— Begin Excerpted passage —

Houston Chronicle Sunday

Jesse H. Jones: Acivic-minded powerhouse

Finance mastermind helped U.S. out of Depression, took Houston into future

- By Kyrie O’Connor kyrie.oconnor@chron.com

When he wasn’t building and shaping Houston, Jesse Holman Jones was saving America.

That sounds like hyperbole, but everything about Jesse Jones was outsized, including Jones himself. At 6 feet 3 inches, in a time when that was a towering height, his square face and piercing blue eyes made him a compelling physical presence.

So the notion that he was President Franklin Roosevelt’s right-hand finance man during the Great Depression and the Second World War, as well as the man who built much of Houston’s downtown and brought the arts to the city, simply completes the look.

“He was in the inner circle that took Houston and made it into an internatio­nal city,” said Nancy Beck Young, a professor of history at the University of Houston.

— End Excerpted passage —

_Brief_
Continue the newspaper article about Jesse H. Jones, picking up right after the quote from Nancy Beck Young.

— Begin Dataset rows —

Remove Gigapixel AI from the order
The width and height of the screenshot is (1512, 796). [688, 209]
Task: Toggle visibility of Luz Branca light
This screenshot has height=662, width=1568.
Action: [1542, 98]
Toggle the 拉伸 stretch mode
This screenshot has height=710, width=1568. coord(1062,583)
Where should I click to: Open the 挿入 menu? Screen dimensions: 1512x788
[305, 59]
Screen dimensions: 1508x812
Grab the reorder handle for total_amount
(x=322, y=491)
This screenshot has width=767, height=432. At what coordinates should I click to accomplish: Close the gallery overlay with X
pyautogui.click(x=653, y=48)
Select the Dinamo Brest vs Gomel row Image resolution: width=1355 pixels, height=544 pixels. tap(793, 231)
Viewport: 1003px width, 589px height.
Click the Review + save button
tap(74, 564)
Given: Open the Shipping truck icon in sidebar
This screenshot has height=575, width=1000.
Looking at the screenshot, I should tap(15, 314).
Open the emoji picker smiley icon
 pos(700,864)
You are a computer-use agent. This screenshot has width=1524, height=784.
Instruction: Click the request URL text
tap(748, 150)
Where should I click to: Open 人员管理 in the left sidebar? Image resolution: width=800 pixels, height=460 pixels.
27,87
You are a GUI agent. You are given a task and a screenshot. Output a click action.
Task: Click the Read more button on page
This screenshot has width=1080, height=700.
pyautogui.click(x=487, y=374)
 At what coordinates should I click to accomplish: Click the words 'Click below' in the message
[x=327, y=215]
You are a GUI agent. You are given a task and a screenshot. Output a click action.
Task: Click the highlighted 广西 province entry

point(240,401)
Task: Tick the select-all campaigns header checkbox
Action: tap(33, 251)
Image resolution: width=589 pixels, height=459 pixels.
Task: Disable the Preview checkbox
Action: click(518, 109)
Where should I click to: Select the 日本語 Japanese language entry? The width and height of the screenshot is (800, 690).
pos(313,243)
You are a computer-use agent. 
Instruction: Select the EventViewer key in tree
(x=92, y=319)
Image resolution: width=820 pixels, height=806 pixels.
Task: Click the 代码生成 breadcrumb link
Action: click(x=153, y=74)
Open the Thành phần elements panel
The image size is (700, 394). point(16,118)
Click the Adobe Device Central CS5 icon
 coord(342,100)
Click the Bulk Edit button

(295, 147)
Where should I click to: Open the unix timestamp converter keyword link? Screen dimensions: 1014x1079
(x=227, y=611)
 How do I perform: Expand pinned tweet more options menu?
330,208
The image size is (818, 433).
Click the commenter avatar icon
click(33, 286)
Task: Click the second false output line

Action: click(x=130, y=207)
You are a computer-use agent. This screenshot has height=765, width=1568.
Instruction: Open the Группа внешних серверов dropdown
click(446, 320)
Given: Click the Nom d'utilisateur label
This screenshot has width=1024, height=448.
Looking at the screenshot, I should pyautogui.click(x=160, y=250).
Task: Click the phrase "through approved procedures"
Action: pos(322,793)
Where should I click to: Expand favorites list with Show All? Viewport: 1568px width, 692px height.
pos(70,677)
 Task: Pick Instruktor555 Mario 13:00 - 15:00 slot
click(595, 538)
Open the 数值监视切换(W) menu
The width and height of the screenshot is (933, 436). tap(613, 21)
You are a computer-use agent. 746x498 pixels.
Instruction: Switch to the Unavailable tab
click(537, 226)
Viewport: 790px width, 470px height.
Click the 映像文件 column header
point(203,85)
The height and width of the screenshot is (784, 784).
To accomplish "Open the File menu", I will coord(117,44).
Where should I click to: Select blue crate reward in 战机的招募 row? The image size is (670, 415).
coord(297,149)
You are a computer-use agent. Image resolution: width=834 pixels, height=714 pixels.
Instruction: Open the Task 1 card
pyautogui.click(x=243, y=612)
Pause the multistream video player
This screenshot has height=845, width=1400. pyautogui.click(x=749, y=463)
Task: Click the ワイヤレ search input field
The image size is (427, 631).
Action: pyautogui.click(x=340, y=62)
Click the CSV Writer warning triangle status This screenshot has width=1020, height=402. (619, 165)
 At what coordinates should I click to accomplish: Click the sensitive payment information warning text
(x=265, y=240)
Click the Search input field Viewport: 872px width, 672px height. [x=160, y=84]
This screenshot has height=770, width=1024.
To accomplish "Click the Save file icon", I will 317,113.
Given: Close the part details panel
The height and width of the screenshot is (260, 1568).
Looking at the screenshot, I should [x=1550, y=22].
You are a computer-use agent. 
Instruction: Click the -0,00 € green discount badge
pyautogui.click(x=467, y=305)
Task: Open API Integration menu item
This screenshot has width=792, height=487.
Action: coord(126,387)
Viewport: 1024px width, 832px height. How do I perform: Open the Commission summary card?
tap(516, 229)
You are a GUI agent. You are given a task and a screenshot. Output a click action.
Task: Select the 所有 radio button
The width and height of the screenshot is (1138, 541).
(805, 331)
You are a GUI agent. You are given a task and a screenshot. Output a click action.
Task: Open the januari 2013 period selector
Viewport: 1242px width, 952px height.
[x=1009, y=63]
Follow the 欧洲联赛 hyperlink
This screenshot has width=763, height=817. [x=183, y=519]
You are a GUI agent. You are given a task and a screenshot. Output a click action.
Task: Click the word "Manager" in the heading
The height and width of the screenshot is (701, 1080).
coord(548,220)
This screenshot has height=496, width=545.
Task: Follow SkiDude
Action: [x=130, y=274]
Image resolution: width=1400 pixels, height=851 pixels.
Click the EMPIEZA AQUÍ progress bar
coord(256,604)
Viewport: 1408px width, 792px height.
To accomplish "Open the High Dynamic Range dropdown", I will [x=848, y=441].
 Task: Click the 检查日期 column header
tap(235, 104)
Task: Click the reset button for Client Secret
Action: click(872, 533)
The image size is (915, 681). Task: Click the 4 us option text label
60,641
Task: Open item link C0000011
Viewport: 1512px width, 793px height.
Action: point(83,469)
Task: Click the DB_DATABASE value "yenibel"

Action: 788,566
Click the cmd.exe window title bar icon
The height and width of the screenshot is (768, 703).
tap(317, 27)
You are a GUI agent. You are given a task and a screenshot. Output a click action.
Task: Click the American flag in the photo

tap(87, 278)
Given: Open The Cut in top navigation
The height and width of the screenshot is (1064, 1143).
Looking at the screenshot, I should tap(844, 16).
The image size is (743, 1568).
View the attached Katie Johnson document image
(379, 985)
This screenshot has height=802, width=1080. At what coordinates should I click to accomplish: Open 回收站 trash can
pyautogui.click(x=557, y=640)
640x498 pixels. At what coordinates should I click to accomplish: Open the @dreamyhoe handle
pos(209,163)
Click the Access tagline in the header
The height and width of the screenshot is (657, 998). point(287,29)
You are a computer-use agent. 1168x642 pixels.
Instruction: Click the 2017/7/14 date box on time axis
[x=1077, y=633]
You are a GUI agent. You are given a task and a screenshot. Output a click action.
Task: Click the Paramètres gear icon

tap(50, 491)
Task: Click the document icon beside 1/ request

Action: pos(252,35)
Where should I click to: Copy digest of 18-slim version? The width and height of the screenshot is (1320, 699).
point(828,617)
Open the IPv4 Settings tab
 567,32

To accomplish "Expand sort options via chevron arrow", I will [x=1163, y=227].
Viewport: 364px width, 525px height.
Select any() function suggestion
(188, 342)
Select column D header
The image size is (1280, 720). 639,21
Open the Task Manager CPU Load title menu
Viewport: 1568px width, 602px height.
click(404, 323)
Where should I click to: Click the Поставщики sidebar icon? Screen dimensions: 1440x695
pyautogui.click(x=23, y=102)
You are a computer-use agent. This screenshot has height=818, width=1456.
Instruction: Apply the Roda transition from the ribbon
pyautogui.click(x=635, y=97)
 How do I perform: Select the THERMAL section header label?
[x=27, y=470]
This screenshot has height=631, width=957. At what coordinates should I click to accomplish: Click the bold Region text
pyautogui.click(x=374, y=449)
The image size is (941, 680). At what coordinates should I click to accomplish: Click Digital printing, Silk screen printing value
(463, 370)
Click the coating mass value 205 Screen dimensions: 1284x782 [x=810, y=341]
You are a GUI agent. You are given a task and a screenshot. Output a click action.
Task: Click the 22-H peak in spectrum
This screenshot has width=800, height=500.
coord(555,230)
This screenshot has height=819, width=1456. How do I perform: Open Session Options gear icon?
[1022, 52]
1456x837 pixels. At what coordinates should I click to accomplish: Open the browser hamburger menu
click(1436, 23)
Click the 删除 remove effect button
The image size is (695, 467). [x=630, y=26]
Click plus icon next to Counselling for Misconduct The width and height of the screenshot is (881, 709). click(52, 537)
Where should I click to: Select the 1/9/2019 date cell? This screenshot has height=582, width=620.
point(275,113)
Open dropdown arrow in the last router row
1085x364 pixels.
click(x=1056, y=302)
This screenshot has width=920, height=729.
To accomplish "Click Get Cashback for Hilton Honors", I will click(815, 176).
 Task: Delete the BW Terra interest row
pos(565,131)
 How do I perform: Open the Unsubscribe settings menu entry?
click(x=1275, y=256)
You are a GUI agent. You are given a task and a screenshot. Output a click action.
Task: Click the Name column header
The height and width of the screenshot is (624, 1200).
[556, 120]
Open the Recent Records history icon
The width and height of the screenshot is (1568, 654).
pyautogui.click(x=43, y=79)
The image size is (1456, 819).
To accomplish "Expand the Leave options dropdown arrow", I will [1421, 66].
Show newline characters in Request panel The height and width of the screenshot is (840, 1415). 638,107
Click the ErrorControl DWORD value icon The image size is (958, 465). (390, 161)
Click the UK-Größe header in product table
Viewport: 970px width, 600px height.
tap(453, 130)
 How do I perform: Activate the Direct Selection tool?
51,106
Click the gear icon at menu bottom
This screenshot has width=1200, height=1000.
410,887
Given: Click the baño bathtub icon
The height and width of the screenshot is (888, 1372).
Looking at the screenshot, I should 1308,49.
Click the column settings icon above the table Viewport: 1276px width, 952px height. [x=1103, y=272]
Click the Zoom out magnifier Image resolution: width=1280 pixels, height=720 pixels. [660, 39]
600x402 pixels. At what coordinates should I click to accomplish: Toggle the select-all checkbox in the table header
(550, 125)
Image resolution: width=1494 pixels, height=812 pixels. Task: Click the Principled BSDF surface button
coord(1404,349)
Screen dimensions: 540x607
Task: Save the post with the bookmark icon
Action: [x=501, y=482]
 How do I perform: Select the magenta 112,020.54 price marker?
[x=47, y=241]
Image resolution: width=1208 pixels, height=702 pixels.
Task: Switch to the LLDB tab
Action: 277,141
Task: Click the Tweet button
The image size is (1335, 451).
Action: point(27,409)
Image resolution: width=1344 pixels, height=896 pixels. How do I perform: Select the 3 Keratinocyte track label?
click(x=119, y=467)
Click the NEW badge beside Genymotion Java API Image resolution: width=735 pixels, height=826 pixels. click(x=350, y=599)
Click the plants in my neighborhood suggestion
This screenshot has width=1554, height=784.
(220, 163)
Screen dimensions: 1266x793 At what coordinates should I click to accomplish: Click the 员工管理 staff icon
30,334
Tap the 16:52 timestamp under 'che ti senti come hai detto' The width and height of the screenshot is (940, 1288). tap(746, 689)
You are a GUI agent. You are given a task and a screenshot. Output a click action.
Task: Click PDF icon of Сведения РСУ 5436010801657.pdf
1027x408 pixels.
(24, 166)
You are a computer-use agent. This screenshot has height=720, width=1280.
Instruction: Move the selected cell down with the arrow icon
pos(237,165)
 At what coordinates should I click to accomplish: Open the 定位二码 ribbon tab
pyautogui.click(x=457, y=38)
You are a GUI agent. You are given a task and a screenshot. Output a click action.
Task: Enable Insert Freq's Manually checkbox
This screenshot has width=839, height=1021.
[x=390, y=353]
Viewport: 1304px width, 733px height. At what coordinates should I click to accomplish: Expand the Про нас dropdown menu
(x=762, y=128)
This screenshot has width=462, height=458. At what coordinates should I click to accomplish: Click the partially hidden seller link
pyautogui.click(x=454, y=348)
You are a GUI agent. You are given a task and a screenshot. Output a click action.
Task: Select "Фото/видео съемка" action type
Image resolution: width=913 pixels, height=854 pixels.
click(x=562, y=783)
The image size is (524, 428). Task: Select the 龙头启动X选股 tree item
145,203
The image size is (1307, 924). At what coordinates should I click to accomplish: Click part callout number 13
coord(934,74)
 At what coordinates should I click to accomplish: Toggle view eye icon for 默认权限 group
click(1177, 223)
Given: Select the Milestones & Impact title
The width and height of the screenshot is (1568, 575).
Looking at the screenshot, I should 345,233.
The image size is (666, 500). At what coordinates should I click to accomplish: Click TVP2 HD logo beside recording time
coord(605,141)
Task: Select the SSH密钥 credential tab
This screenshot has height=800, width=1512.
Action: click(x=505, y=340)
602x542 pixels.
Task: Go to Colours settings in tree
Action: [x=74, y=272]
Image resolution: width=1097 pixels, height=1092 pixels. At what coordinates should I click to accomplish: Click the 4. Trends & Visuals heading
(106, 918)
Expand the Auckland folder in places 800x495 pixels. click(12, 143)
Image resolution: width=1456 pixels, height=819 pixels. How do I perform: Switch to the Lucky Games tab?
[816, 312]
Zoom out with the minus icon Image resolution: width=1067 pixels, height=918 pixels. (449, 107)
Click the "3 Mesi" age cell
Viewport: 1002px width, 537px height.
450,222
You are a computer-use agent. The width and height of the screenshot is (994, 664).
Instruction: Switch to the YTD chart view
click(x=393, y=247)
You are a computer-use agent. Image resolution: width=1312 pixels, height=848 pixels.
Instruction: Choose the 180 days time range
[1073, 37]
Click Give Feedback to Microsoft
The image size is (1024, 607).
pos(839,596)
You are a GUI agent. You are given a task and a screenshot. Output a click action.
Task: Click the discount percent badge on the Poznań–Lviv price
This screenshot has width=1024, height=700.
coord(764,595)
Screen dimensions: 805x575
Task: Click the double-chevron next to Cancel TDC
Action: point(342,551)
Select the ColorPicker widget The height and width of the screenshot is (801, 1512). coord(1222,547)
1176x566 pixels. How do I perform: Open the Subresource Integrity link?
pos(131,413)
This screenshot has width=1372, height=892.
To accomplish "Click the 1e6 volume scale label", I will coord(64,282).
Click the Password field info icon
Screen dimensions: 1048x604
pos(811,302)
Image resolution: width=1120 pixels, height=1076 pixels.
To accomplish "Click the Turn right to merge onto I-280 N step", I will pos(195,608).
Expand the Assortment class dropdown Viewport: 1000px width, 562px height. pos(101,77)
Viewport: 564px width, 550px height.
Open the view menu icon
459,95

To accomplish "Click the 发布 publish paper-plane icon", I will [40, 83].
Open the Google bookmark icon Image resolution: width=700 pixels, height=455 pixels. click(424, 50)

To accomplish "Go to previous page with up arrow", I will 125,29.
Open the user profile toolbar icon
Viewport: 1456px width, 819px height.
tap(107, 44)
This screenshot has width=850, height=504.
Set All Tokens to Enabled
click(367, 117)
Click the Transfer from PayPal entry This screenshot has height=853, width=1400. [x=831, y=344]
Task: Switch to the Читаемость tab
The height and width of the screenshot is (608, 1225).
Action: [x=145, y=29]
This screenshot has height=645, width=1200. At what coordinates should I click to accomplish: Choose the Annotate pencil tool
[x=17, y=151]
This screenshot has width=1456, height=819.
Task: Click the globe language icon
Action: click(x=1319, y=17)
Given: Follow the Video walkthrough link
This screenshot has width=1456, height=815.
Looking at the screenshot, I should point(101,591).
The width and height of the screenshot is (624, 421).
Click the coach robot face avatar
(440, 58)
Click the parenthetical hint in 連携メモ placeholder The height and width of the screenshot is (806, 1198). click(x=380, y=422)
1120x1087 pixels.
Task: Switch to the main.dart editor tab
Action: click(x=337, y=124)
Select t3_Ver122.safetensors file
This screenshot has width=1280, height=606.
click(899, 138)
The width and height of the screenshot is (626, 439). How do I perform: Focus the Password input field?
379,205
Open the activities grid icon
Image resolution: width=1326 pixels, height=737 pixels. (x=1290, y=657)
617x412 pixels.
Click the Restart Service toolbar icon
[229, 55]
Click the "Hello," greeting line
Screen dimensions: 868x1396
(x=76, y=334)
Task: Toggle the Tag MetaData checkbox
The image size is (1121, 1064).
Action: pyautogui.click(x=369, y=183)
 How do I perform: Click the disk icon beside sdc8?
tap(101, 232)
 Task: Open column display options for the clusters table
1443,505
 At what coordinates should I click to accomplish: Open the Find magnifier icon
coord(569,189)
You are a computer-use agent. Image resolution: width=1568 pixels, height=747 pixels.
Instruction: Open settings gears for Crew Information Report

— End Dataset rows —

_Result of this task_
Jones was born in 1874 on a tobacco farm in Tennessee — but not in poverty, a myth that persisted throughout his life, according to his biographer, Steven Fenberg.

At best an indifferen­t student (he completed the eighth grade), Jones had, however, a natural head for business.

As a teenager, he came to Texas to help his uncle, M.T. Jones, run one of his lumberyard­s in Hillsboro. But it was a trip to Chicago to see the World’s Columbian Exhibition — the World’s Fair — that opened Jones’s eyes to the wonders of a cosmopolit­an, electrifie­d world on the brink of the 20th century, Fenburg says in his book, “Unpreceden­ted Power.” It was a lesson Jones never forgot.

M.T. Jones became increasing­ly successful and, when he moved to Houston, his nephew stayed in Dallas and soon parlayed his good sense into a lumber business of his own. But when M.T. died, in 1898, Jesse relocated to Houston. And except for long stints with the federal government in Washington, D.C., he never left.

With Jones managing his late uncle’s assets and his own business dealings, the extended Jones family got very rich very quickly.

“The primary pieces of Jones’ business life were now in place: he had access to capital, ability to multiply its power, and a vision of greater things to come,” Fenberg writes.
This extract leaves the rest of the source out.